# TASK OBJECTIVE:
Copy out every line from the one containing "Toggle Daisy Wallis's DW attendance circle" down to the one containing "The image size is (505, 260).", both included, and give only those lines.

# DATA EXTRACT:
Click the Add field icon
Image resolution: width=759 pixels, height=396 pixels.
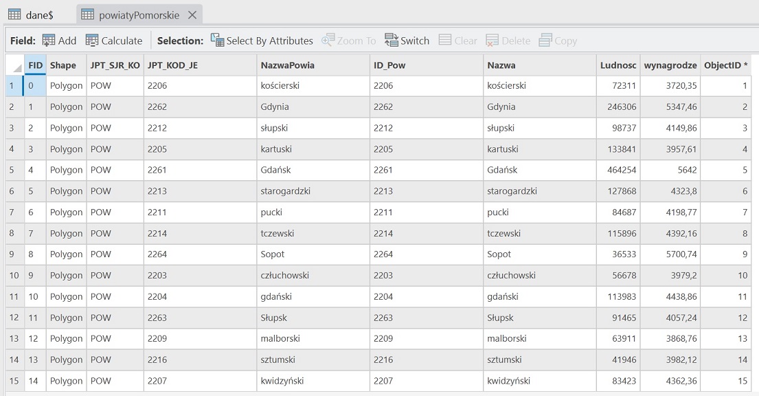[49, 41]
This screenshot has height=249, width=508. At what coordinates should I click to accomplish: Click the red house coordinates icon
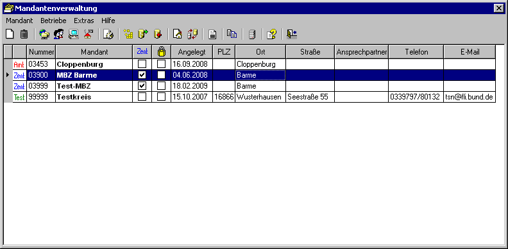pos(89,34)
* * *
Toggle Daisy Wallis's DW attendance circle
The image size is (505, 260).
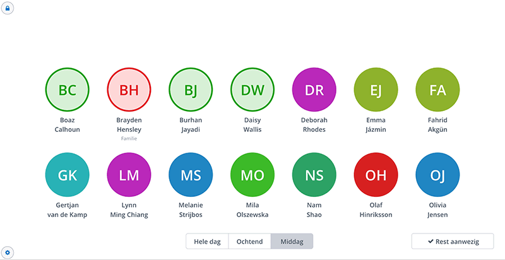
...
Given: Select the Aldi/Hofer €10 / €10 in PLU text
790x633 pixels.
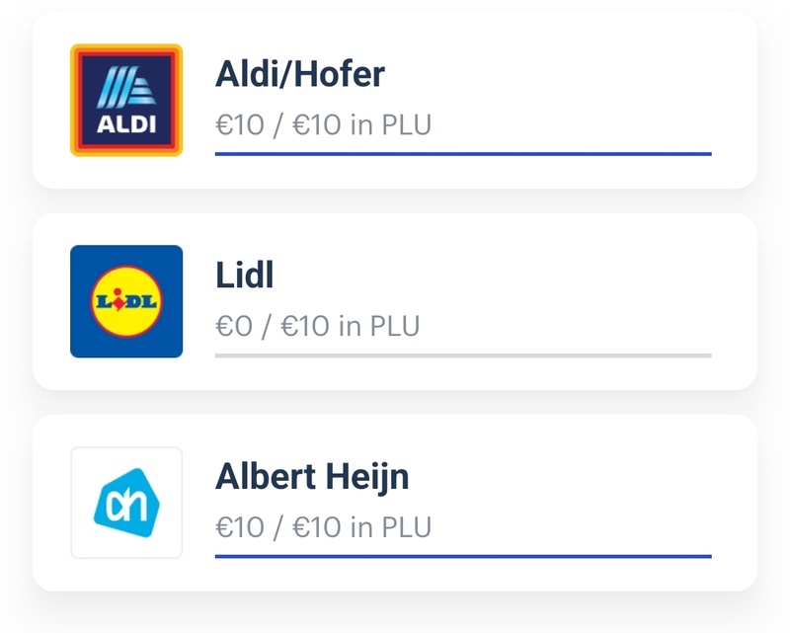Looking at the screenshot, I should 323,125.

# SOLVED EXERCISE:
Toggle Daisy Wallis's DW attendance circle
The image size is (505, 260).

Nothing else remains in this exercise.